Yuya Watanabe さんがほぼ12年前に更新
- ステータス を Accepted(着手) から Pending Review(レビュー待ち) に変更
- 進捗率 を 0 から 50 に変更
更新履歴 9994d6dbb4f0695af85c6af25cfea059690a42af で適用されました。
Rimpei Ogawa さんがほぼ12年前に更新
- ステータス を Pending Review(レビュー待ち) から Rejected(差し戻し) に変更
GETリクエストから取得した next_uri から URL が生成できなかった場合、ログイン直後に 500 エラーとなってしまいます。ただし、next_uri の値は OpenPNE へアクセスする URL の形式(以下で「外部URL形式」と言っているもの)として正しい形式の場合のみエラーとなります。
例えば、 /member/login?next_uri=hogefuga のような URL へアクセスすると再現できます。
現在、サーバが混み合っているか、メンテナンス中です。 ご迷惑をおかけいたしますが、しばらく時間を空けて再度アクセスしてください。
dev 環境の場合、
500 | Internal Server Error | sfConfigurationException The route "hogefuga" does not exist.
500 エラーの画面はユーザーが正しい画面へ戻るためのリンクがないため、この挙動では不便です。以下のいずれかに修正すべきだと思います。
- next_uri が正しくない場合、next_uri が空の場合と同じ挙動にする
- next_uri が正しくない場合、404 のエラー画面を表示する
opValidatorNextUri を見ると、findRoute() が失敗する(このチェックは妥当ではない→後述)不正な next_uri に対しては empty_value を返すよう実装されていることから、前者の「next_uri が空の場合と同じ挙動にする」を採用するのが自然だと思います。
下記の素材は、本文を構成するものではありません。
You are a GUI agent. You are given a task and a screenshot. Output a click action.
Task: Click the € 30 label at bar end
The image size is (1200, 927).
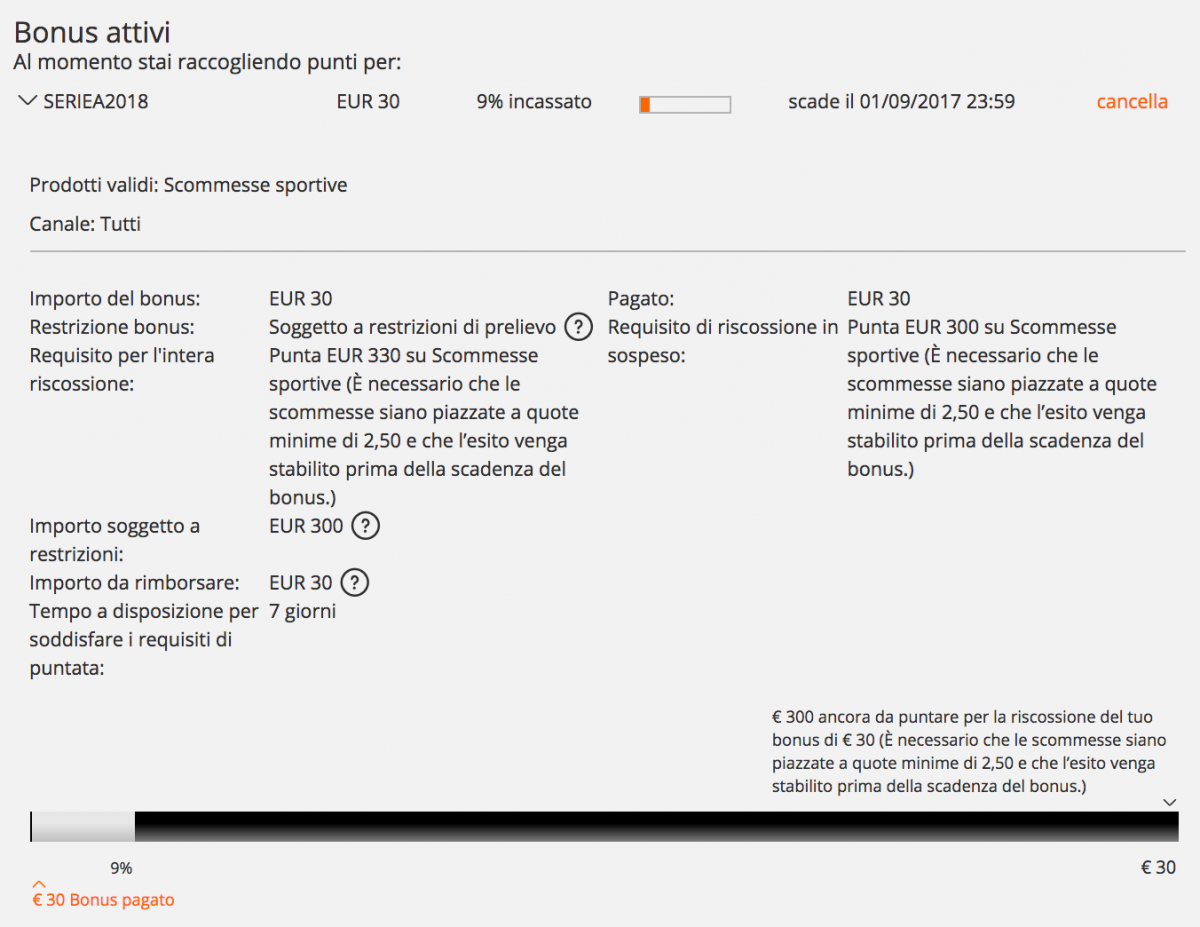click(x=1159, y=868)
この問題は opValidatorNextUri が findRoute() で 外部URL形式 からルートを探している一方で、sfAction::redirect() から呼ばれる sfWebController::genUrl() では 内部URL形式 で next_uri の値を扱っていることにより発生しています。
例えば、next_uri=hogefuga は opValidatorNextUri 内の findRoute() 時点で以下のルーティングルールとマッチするために、バリデーションをパスしています。
array(3) {
["name"]=>
string(13) "default_index"
["pattern"]=>
string(8) "/:module"
["parameters"]=>
array(3) {
["module"]=>
string(8) "hogefuga"
["action"]=>
string(5) "index"
["sf_culture"]=>
string(5) "ja_JP"
}
}
一方、sfWebController::genUrl() は hogefuga を module_name ではなく route_name と扱ってしまうため、例外が発生します。
現行の実装では next_uri へ渡す値は symfony の内部URL形式を意図しているため、 opValidatorNextUri も内部URL形式として正しいかどうかを判別するように修正すべきです。もしくは next_uri の値を外部URL形式へ変更する修正方法でもよいと思います。
なお、このコメントで指摘した問題はこのチケットの変更で GET パラメーターを受けつけることにより発生しやすくなったとはいえ、根本的には別問題であるので別チケット対応でもよいかもしれません。
Yuya Watanabe さんがほぼ12年前に更新
- ステータス を Rejected(差し戻し) から Accepted(着手) に変更
- 進捗率 を 50 から 0 に変更
Yuya Watanabe さんがほぼ12年前に更新
- ステータス を Accepted(着手) から Pending Review(レビュー待ち) に変更
- 進捗率 を 0 から 50 に変更
なお、このコメントで指摘した問題はこのチケットの変更で GET パラメーターを受けつけることにより発生しやすくなったとはいえ、根本的には別問題であるので別チケット対応でもよいかもしれません。
note-18 の最後のとおり、問題としては別だと思うので別チケットで扱うことが妥当だと思います.
とりあえず本チケット自体は note-18 の問題については取り扱わないという方針でいきたいと思います.
Rimpei Ogawa さんがほぼ12年前に更新
- ステータス を Pending Review(レビュー待ち) から Pending Testing(テスト待ち) に変更
- 進捗率 を 50 から 70 に変更
note-18 の問題を取り扱わないということであれば、レビューOKです。